EXERCICE 1: Recopiez à l'identique les lignes des enregistrements, en commençant à celle qui contient « You are a GUI » et en terminant à la fin des enregistrements, ces deux bornes comprises. N'incluez pas les images dans votre réponse.

TEXTE DE LA PAGE:
──────────
Commission Charbonneau: Bruno Lortie, l'ex-chef de cabinet de Normandeau, entendu
CEIC

L'ex-chef de cabinet de Nathalie Normandeau a convenu avoir organisé entre 2003 et 2010 les événements de financement annuels de la ministre. Bruno Lortie s'appuyait sur ses amis Marc-Yvan Côté de Roche et Christian Côté de Dessau pour l'organisation respective des cocktails tenus chaque année à Québec et à Montréal.

Un texte de Bernard Leduc

M. Lortie a expliqué que Nathalie Normandeau avait des objectifs de financement à atteindre, fixés par le PLQ, et que ces événements servaient à combler la différence avec le financement qui venait de sa circonscription gaspésienne.

Mme Normandeau, qui pouvait ramasser quelque 25 000 $ dans sa circonscription, devait donc trouver la même somme - pour un total de 50 000 $ - alors qu'elle était ministre déléguée au Tourisme (2003-2005). L'objectif est passé à 100 000 $ lorsqu'elle est devenue ministre aux Affaires municipales (2005-2009), doublant pour ainsi dire la différence à combler.
──────────
ENREGISTREMENTS PRÉSENTÉS:
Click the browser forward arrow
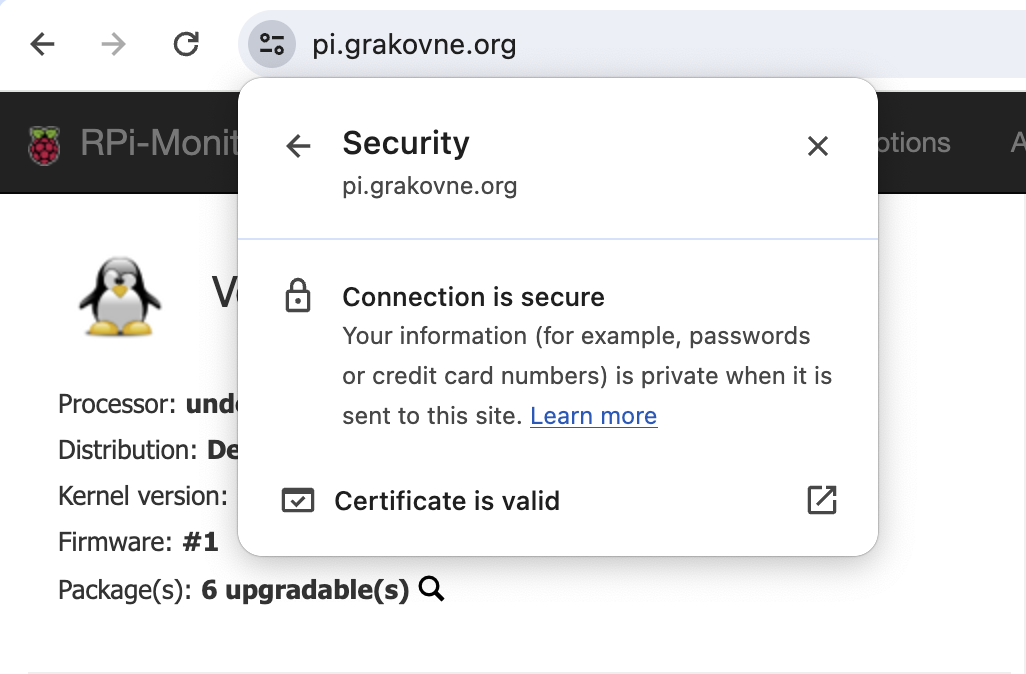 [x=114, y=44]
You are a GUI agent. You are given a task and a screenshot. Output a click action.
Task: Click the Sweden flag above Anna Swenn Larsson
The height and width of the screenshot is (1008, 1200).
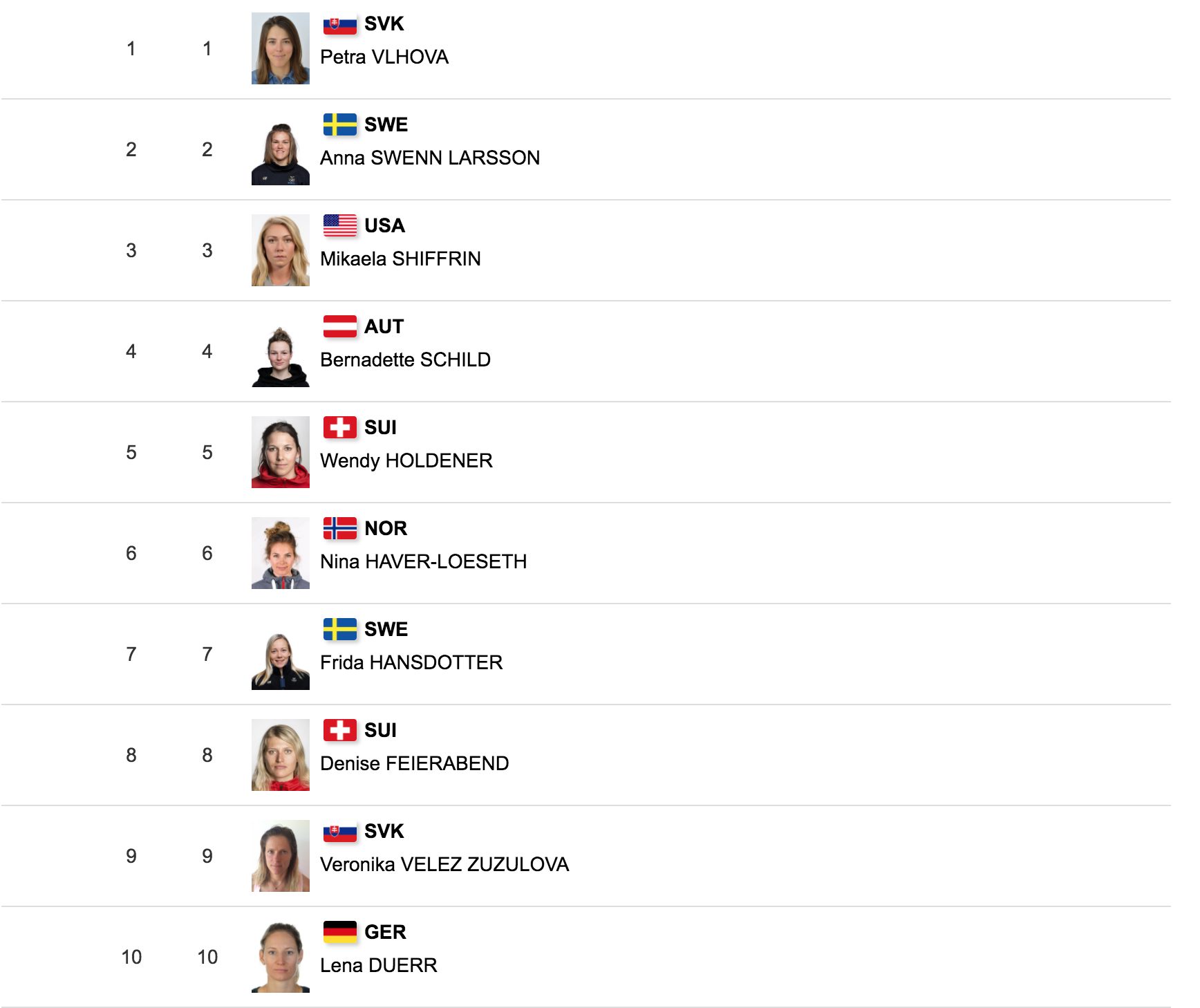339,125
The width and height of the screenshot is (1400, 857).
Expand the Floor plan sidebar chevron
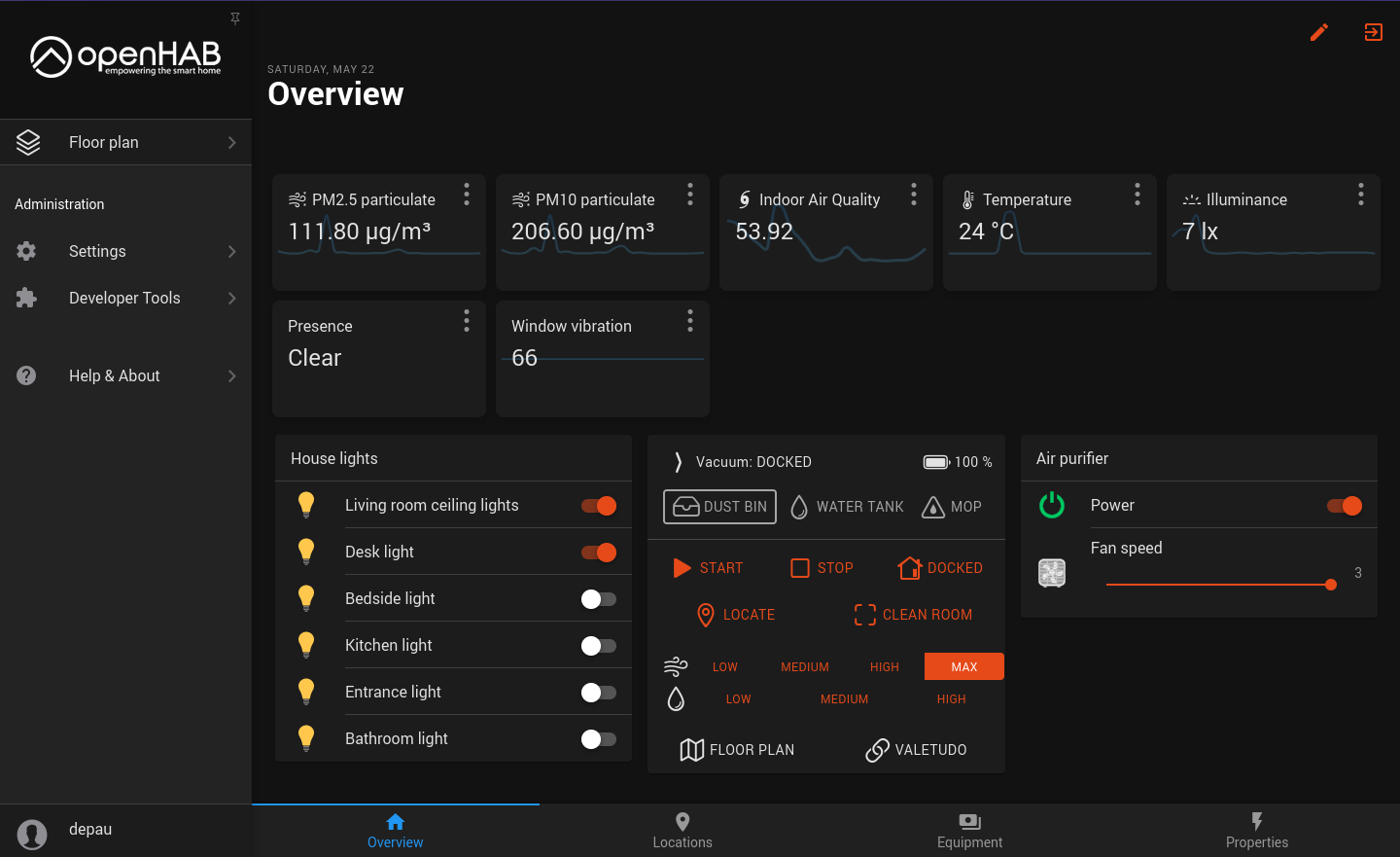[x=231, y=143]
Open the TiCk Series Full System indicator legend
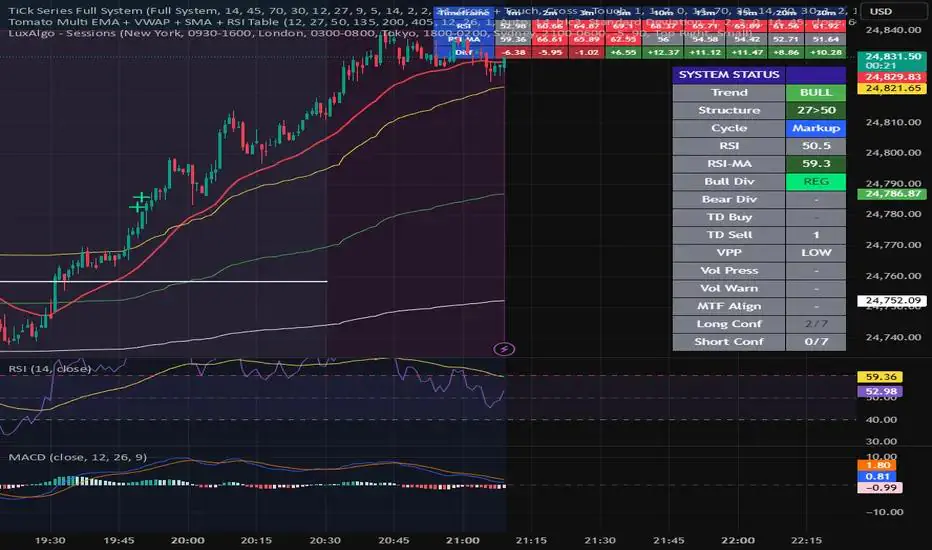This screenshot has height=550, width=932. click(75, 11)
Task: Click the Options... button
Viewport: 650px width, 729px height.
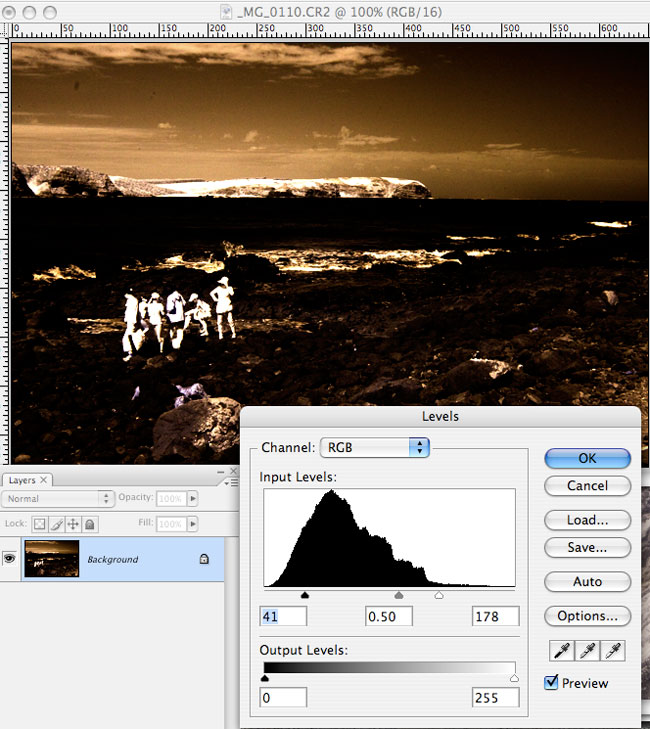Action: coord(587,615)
──────────
EXERCICE 2: D'après l'article sur Bruno Lortie, à quoi servaient les événements de financement annuels organisés pour Nathalie Normandeau ?

CORRIGÉ 1:
You are a GUI agent. You are given a task and a screenshot. Output a click action.
Task: Click the Sweden flag above Anna Swenn Larsson
The height and width of the screenshot is (1008, 1200).
339,125
The width and height of the screenshot is (1400, 857).
Expand the Floor plan sidebar chevron
[x=231, y=143]
Open the TiCk Series Full System indicator legend
This screenshot has height=550, width=932. click(75, 11)
Task: Click the Options... button
Viewport: 650px width, 729px height.
Action: coord(587,615)

CORRIGÉ 2: Ils servaient à combler l'écart entre les objectifs de financement fixés par le PLQ et les sommes provenant de sa circonscription gaspésienne. Avec environ 25 000 $ recueillis dans sa circonscription, elle devait trouver autant ailleurs pour atteindre 50 000 $ comme ministre déléguée au Tourisme. L'écart à combler a ensuite pratiquement doublé lorsque l'objectif est passé à 100 000 $ aux Affaires municipales.